**** Text section
Ron wrote this open letter to the Premier in 2015. As yet, he’s had no response.
Dear Premier Barnett,
Travelling through Europe, particularly Greece, with a group of economists last month, I had a strange feeling. It came to me while we spoke on the importance of respecting property rights as a key component in energizing any country’s economy.
Among the varying examples of property rights being trashed in those countries, none were worse examples than one in Western Australia that affects me as a small partner in a residential land development syndicate (Primewest Syndicate) at Wattleup Rd, just south of Perth.
We purchased the syndicate land, zoned urban–deferred, in February 2006. Both at the time of purchase and rezoning to urban in 2008, it was not affected in any way by any industrial buffer or the like. Nothing complicated about that and easily understood. In fact the WAPC had some five years before purchased an adjoining poultry operation, relocated it to a rural area and then proceeded to rezone the land for residential use.
Then, in 2009, a decision was made without reference to the local council or affected land owners. It was a decision to extend the Alcoa exclusion zone by an additional 500m to include our land holding. That decision overturned all strategic and statutory planning which had been undertaken over more than a decade to realise zonings under the Metropolitan Region Scheme and City of Cockburn Town Planning Scheme No. 3 which allow for residential development. Such extraordinary action undermines confidence in the planning system and increases the cost of bringing residential land to market further fuelling Perth’s housing affordability predicament.
So, here we are, more than nine years since our purchase and seven years since the land was rezoned to urban. Despite our best efforts to subdivide this land and supply some residential blocks in this prime location, all we have to show for it is a mountain of paper and bureaucratic obfuscation that would provide a ready made script for any Australian version of Yes Minister!
********
**** Source data
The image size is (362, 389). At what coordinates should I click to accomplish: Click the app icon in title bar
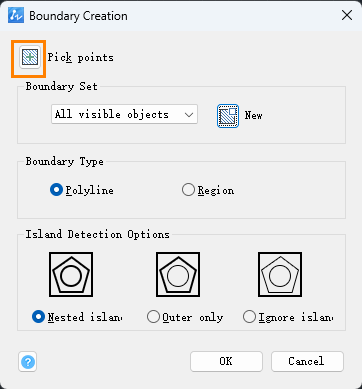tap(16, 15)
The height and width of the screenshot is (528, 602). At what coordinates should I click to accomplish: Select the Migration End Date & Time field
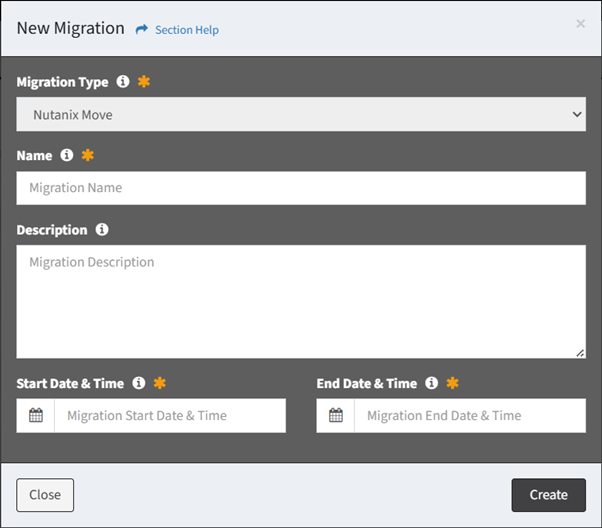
********
# Problem details
According to the open letter to the Premier, by how much did the 2009 decision extend the Alcoa exclusion zone?

# Solution for this exercise
By an additional 500m, which brought the syndicate's land holding inside the zone.